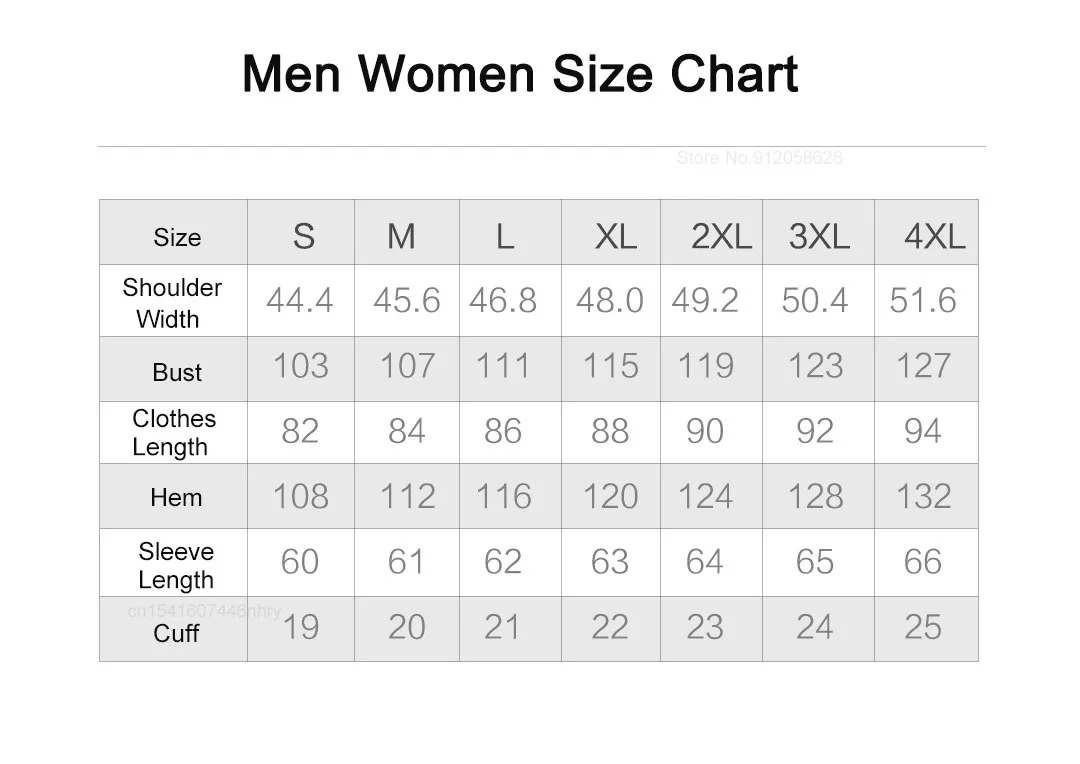This screenshot has height=764, width=1080.
Task: Click the Cuff row label
Action: 176,633
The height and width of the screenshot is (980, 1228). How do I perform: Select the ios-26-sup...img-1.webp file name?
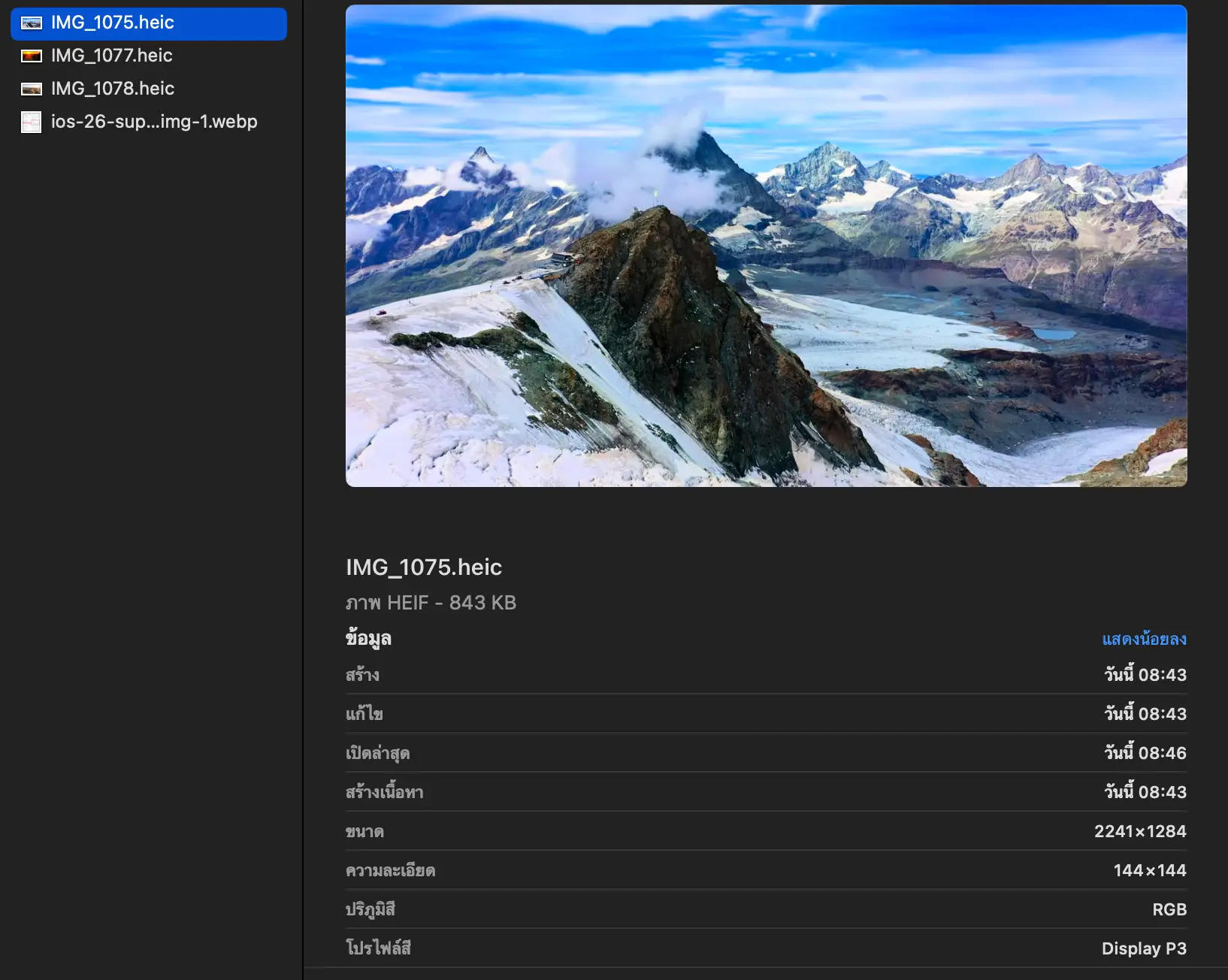(x=154, y=122)
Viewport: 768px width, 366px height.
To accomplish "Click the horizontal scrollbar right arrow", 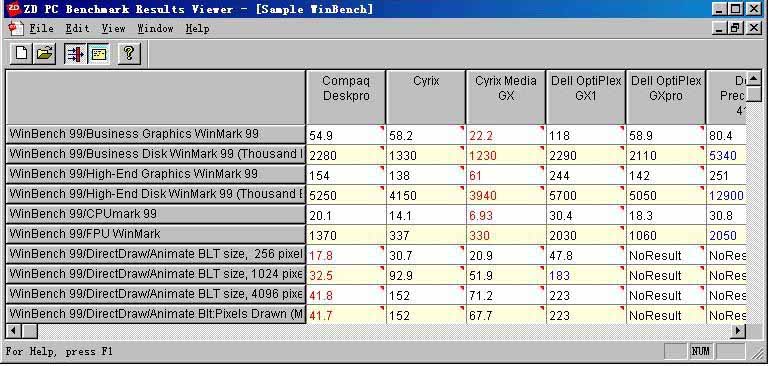I will pyautogui.click(x=738, y=331).
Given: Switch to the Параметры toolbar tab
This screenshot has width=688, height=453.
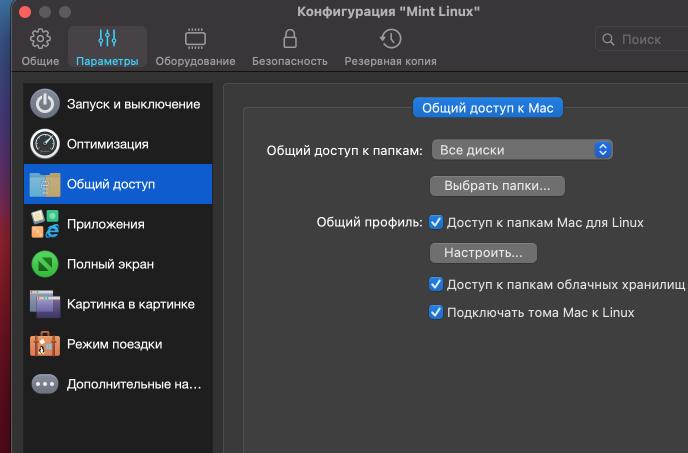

■ ■ ■ ■ ■ ■ ■

### Exercise aim
Write out nothing but the lines from the one with "Given: Switch to the Параметры toolbar tab" through the last line of the entries, exactly as they stand; pictures are not part of the copy.

### Response to the task
Given: Switch to the Параметры toolbar tab
This screenshot has width=688, height=453.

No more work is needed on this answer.